The next town of any size along the Sunshine Coast tour is Powell River, but there are plenty of places to stop along the way. The Painted Boat Resort, in the heart of Madiera Park and boasting a full spa, hot tub, pool and overlooking views of Gerrans Bay, is perfect for a relaxing night’s stay with and has opportunities for some plush rest and de-stressing—and great preparation for the bounty of riding ahead.

It’s one more ferry ride from the Painted Boat to Powell River, an hour-long chug between Earls Cove and Saltry Bay, followed by a 30-kilometer drive to the city’s down town. Powell River is slightly larger than the other towns on the coast—although it’s a mere 13,000 people—and feels more like a tourist destination than a mountain biking town. However, what gives it away are the countless cars with bike racks lining the street. And just like Roberts Creek, the small town eateries rival any five star restaurants. Costa Del Sol is a tiny (we’re talking six tables) taco restaurant in the heart of town with mojitos that rival the best. Across the street is the Coastal Cookery, a Pacific Northwest fusion style restaurant with dishes ranging from smoked duck wings to red thai curry to salmon burgers, and a tap variety capable of satisfying any mountain biker. The Old Courthouse Inn is a bed and breakfast in the Historic Townsite District of Powell River and an excellent place to stay while cruising through town.
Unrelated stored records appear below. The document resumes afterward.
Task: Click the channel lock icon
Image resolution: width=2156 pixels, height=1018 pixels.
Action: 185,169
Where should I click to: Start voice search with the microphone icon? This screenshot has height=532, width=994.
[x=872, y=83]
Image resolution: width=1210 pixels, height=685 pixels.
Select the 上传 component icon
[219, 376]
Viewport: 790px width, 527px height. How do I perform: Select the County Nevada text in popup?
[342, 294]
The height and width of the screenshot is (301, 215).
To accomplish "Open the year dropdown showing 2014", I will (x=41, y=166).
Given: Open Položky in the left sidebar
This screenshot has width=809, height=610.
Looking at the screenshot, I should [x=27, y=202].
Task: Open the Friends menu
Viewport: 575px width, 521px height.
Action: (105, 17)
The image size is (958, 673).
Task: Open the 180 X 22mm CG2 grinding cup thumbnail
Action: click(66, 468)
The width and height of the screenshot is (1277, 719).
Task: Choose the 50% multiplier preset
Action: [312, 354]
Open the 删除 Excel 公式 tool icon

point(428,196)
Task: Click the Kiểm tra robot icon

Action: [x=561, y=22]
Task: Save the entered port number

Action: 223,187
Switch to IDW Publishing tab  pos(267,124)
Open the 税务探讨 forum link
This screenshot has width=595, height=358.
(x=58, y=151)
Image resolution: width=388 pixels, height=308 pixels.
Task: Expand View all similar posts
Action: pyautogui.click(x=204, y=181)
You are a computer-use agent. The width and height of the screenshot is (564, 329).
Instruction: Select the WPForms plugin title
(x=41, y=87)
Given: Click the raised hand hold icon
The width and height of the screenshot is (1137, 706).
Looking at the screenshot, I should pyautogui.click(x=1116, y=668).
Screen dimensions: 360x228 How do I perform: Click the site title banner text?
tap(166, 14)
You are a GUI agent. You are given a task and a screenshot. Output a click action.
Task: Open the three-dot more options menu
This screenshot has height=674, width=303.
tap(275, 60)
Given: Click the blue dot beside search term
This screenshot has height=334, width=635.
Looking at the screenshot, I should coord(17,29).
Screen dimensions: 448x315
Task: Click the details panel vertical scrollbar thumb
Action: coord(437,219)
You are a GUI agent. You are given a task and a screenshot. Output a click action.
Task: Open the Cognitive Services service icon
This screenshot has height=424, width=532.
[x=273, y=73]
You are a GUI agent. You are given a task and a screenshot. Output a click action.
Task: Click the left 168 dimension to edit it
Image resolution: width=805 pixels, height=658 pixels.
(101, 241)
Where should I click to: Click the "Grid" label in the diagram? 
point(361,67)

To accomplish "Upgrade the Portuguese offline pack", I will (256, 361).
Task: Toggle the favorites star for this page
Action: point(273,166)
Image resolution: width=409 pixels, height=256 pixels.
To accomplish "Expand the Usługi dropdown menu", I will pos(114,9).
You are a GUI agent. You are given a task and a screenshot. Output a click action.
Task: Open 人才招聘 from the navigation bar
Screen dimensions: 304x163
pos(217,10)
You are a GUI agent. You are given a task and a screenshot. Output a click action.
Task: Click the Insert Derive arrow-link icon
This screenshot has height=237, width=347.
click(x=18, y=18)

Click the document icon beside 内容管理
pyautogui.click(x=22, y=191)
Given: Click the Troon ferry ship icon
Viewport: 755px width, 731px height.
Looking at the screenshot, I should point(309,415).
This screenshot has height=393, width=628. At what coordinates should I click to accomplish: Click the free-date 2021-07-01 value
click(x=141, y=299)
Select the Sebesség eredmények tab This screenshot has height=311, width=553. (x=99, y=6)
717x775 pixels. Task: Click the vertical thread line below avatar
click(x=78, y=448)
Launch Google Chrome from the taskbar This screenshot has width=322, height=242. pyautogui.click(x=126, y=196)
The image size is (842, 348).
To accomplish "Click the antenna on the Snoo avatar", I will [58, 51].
The local trail system, the Duck Lake network, is unique in that it’s built and managed by efforts between local advocacy groups for two user types: the Bloody Old Men’s Brigade (the BOMB squad), a group of retirees that build trails, and the Chain Gang, whose countless hours on the ground and extensive cooperation with the area’s logging companies have made Duck Lake possible. The Duck Lake network is mostly XC-style trails, but they can be just as fun at high speeds thanks to their mix of flow and tech. The jewel of the network is Aloha, a multidirectional trail with plenty of quick corners, beautiful bridges, and built in tiki bar. It’s a new trail, but has already garnered enough acclaim to become a section of the the BC Bike Race coming through Powell River.

Powell River's infamous locals. From left to right: Thomas Molenaar, Heather wall, Ron Diprose, Linda Diprose, Wayne Brewer.

Powell River

Thomas Molenaar dips into Blackwater, whick connects to Aloha, a miltidirectional trail built for the BC Bike Race.
Left: Every trail needs it's own decoration. Right: Heather Wall, Linda Diprose and Ron Diprose loop over and under on Aloha's bridge.
Thomas Molenaar enjoys Powell River's new pumptrack, a recent addition that has several different lines and wood features. The park also has the first poured concrete pumptrack in North America.
Coastal Cookery and Costa Del Sol have some amazing eats, right on mainstreet in the heart of Powell River
Left: The Old Courthouse Inn is filed with all sorts of antique photos and memorabilia, a look into the provious generations of Powell River, overlooking the water. Right: Kelly Belanger and JP Brosseau own and operate the Inn.

The sunshine, coast line and trails undoubtedly continue past Powell River, however, this tends to be either a turnaround point or a left hand turn and ferry ride to Vancouver Island for most people. The Sunshine Coast’s communities—just like its trails—need to be experienced to be appreciated, and after a day or two, it’s very apparent they’re as unique and hospitable as anywhere else in British Columbia, with less crowds and more fresh air. It’s a destination that should be on every mountain biker’s list, and it’s just a ferry ride away.